Third, Avi-Yonah takes up President Taft’s “corporate privileges” explanation, and argues that the argument is inapposite, since the modern corporate tax is also imposed on businesses that do not enjoy the corporate privilege of a shield from liability, such as publicly traded partnerships. However, corporations and their shareholders (and PTPs and their members) and other business entities subject to the corporate tax enjoy many privileges, including the ability to raise capital through public trading within the United States, the enjoyment of many, many tax and other subsidies from the U.S. government, the ability to own foreign subsidiaries, and to shift, hold, and harvest those tax and other benefits abroad. Furthermore, higher-level governance is needed to solve the collective action problem associated with taxation and regulation. Even though domestic corporations are incorporated and governed at the state level, the states themselves at the time of the 1909 corporate tax were, and continue to be, in competition with one another, in a race to the bottom in terms of regulation and oversight. Historically, the corporate tax has granted insight into dealings and practices that were harmful to society. Likewise, one hundred plus years later, the collective action problem has been replicated at the global level. The argument in favor of an excise on “the privilege of doing business in a certain way” still has legs. One has only to look at the tax preferences delivered to private equity and hedge funds (which enjoy passthrough treatment as well as the “carried insterest loophole) and contrast those benefits with the ill affects of their tinkering over the last two decades to understand that we are subsidizing their increasing market power.

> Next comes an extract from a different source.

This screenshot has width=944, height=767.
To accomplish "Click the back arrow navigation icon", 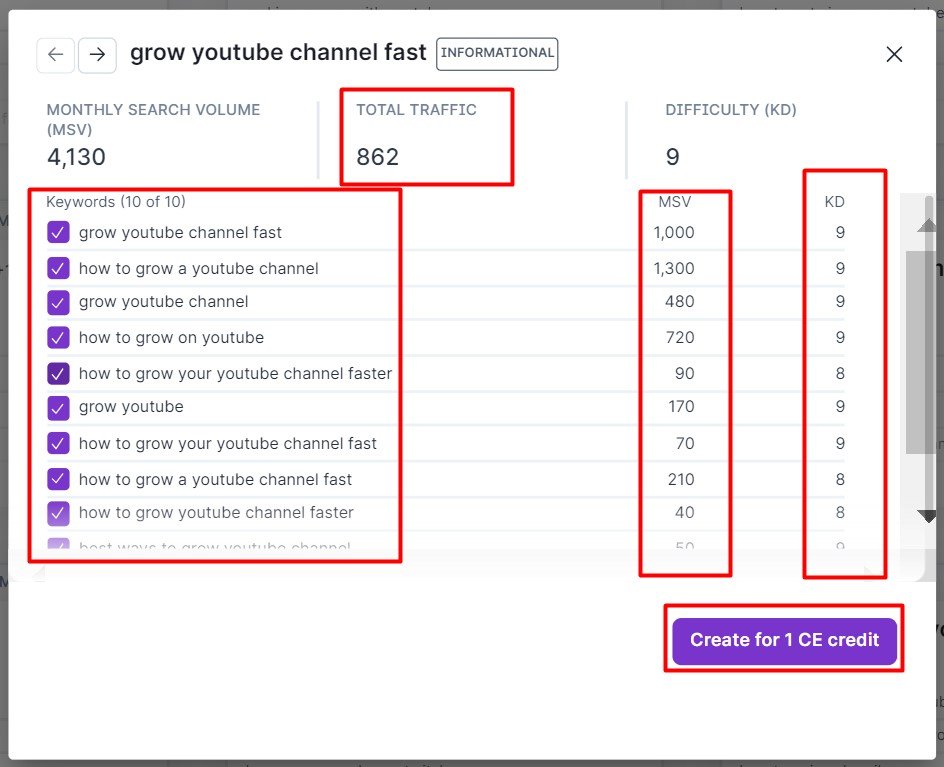I will click(56, 55).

Moreover, tax fairness retains resonance for U.S. domestic businesses that must compete with multinational entities along many lines, including taxation.

Avi-Yonah notes that while the Court had earlier upheld taxes based on the way that Congress had characterized them, the Court had more recently declined to follow that reasoning in NFIB v. Sebelius, upholding the individual mandate for health insurance as a tax rather than as a penalty. Conor Clarke agrees with Avi-Yonah on the Congressional characterization issue, though he concludes that the MRT is an excise. Avi-Yonah argues that the corporate tax does not fit well within the excise rubric. He argues that the earlier corporate “excises” were close substitutes for excises on oil and sugar, and their incidence fell largely on consumers. Avi-Yonah further questions the integrity of the Stone Tracy decision, arguing that Congress was desperate, following the Supreme Court’s Pollock decision, to find a pathway to skate clear of the direct tax controversy. He argues that it was out of expedience that Congress characterized the corporate tax as an excise. In reality, he says, it was and is an income tax. Note that the U.S. Supreme Court upheld the original income tax enacted during the Civil War as “within the category of an excise or duty.” It was the Supreme Court’s Pollock decision that recharacterized taxes on income from property as “direct taxes” on property, delivering the boon of another 20 years of tax-free accumulation to capitalists in the Northeast. Tax scholars and historians delving into the earliest applications of excise taxes, have found that excises were levied either per quantum, based on weight or volume, or based on price, consistent with common usage of the term today. If the Court wishes to restore the original meanings of “income” and “excise,” then overturning the Pollock decision would be the first step. Whether the current Supreme Court is willing to do so is the question.